Now, instead of trying to build a basis from null space and rang T, I want to say that since V is infinite-dimensional, I can construct a list of linearity independent vectors of any length k>0. Specifically, $k>\dim $ range$ T =n$, now suppose $v_1,…,v_k$ are such linearity independent vectors, then $Tv_1,\dots, Tv_k$ are linearly independent in the range, but this is a contradiction since we can't have a length of independent list bigger than the dimension of the space.
Best Answer
I found the problem interesting and I think I found a proof.
Firstly, I have been told that this theorem only holds for vector spaces over the same field. So the question becomes the following.
Let $V$ and $W$ be vector spaces defined over the same field $F$. Let $T : V\to W$ be a linear map. Suppose that range$T$ and null$T$ are finite dimensional. Prove that $V$ is finite dimensional.
Proof: Given that range$T$ is finite dimensional, there exists a basis of range$T$. Let $Tv_1,. . .,Tv_n$ be the basis of range$T$. Assuming that the function $T$ is not a partial function. We see that for every $v\in V$, $Tv\in$ range$T$. Because $Tv_1,. . .,Tv_n$ is a basis, there exists scalars $a_1,. . .,a_n$ such that $Tv=a_1Tv_1+. . .+a_nTv_n$. Subtracting $Tv$ from both sides and using the linearity of $T$ we get $T(a_1v_1+. . .+a_nv_n-v)=0$.
Given that null$T$ is finite dimensional. Let $w_1,. . .,w_m$ be a basis of null$T$. Then, $a_1v_a+. . .+a_nv_n-v=c_1w_1+. . .+c_mw_m$ $\implies$ $a_1v_a+. . .+a_nv_n-c_1w_1+. . .+c_mw_m=v$.

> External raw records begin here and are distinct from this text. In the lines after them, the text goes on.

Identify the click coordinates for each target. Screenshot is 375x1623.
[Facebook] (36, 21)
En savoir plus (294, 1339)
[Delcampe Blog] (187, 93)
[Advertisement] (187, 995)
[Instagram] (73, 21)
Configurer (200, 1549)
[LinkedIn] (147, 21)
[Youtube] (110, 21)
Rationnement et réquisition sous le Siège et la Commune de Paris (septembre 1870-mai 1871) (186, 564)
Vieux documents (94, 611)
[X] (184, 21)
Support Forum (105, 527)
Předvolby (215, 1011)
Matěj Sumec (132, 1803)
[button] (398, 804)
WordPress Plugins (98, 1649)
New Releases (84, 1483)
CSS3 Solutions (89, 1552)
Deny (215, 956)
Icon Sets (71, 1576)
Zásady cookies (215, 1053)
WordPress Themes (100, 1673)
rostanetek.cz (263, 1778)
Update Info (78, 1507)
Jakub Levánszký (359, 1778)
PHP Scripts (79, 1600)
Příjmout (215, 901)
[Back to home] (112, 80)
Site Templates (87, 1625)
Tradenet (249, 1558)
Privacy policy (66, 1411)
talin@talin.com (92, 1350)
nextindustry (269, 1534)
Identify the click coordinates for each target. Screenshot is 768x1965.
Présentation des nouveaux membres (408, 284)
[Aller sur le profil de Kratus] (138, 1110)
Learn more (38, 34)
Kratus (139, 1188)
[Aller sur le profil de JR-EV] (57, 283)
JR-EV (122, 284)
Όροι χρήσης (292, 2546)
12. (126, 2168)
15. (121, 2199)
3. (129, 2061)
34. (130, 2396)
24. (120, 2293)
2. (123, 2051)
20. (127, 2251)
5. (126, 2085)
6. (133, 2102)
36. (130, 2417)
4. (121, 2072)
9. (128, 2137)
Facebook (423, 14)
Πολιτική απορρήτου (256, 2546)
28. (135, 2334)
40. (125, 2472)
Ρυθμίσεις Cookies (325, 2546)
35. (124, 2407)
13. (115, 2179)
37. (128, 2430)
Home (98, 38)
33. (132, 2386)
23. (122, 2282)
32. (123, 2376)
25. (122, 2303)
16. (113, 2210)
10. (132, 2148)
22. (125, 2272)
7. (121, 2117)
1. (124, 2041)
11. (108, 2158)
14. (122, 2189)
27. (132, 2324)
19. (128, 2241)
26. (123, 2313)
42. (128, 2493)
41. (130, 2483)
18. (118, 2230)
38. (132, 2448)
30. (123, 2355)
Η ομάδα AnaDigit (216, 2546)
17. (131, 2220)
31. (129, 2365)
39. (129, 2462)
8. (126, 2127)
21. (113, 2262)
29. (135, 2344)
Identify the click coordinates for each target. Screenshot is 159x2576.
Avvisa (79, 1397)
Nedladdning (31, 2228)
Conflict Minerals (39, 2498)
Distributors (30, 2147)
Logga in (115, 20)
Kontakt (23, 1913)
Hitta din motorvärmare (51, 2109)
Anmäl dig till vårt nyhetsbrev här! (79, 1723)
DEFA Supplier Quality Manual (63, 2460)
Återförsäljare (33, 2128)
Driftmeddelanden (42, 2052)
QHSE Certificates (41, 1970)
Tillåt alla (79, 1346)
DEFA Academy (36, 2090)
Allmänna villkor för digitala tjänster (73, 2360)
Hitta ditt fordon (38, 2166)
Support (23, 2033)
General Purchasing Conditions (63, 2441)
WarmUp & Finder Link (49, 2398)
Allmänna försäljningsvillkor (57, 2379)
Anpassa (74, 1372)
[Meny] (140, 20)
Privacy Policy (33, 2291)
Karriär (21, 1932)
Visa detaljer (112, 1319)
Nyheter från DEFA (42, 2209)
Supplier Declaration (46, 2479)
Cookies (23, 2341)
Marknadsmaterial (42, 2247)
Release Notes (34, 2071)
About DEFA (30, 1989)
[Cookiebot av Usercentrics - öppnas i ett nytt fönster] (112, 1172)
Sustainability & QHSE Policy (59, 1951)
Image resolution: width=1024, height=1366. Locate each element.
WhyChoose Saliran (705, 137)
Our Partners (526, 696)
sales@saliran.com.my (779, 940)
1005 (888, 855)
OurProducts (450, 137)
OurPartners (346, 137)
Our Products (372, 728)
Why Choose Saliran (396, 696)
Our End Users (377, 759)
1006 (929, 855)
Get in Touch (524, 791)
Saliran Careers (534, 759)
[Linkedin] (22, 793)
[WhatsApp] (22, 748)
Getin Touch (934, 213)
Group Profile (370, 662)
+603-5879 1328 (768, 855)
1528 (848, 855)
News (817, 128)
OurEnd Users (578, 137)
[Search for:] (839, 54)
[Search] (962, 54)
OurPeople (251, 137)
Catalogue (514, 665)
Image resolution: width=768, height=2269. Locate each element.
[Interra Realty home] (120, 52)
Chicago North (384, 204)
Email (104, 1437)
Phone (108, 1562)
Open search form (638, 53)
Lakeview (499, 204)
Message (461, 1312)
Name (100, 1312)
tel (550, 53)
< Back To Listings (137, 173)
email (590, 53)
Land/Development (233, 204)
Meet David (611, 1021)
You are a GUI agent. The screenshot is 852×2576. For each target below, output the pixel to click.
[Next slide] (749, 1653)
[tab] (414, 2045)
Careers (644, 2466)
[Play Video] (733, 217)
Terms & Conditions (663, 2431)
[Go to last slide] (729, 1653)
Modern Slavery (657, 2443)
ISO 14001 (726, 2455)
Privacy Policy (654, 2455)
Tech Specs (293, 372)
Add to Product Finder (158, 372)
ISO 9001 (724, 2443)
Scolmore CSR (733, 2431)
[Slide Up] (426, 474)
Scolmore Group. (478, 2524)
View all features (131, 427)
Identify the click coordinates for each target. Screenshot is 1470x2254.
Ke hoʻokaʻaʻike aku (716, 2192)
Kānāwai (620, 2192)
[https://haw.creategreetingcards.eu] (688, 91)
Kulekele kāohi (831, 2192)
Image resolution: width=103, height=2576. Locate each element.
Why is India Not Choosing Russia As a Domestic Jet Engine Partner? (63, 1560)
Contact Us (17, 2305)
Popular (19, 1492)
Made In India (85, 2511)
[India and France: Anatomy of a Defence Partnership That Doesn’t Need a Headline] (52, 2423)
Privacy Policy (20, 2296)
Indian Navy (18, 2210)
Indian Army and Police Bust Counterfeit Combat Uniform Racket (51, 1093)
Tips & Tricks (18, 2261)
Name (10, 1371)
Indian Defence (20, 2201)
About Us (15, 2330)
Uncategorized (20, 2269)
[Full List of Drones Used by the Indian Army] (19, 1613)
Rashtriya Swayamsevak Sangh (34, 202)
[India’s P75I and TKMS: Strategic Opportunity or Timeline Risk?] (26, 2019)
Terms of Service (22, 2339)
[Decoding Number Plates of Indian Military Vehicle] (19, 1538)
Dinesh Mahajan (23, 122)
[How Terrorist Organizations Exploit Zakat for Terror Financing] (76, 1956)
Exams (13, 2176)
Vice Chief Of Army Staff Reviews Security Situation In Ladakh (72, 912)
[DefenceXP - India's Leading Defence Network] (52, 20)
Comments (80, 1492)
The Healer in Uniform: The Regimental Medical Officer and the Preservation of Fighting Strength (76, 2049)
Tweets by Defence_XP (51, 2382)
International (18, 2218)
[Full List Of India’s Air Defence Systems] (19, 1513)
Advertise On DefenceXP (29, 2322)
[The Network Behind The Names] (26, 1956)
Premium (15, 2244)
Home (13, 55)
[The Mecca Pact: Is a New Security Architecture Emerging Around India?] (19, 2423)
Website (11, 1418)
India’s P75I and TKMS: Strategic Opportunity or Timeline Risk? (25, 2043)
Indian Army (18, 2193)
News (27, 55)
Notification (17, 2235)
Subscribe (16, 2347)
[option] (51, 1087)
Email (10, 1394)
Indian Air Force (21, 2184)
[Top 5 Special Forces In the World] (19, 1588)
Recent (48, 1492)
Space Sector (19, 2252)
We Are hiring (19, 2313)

The list $v_1,. . .,v_n,w_1,. . .,w_m$ spans $V$ because $v$ was an arbitrary vector. Hence, $V$ is finite dimensional.
Note that this result is also consistent with the rank-nullity theorem. Note that you cannot use the rank nullity theorem to prove this as the rank nullity theorem already assumes that $V$ is finite dimensional.
I did post this proof as another question. Although I think the proof is correct. If someone finds a mistake, I will update you on it.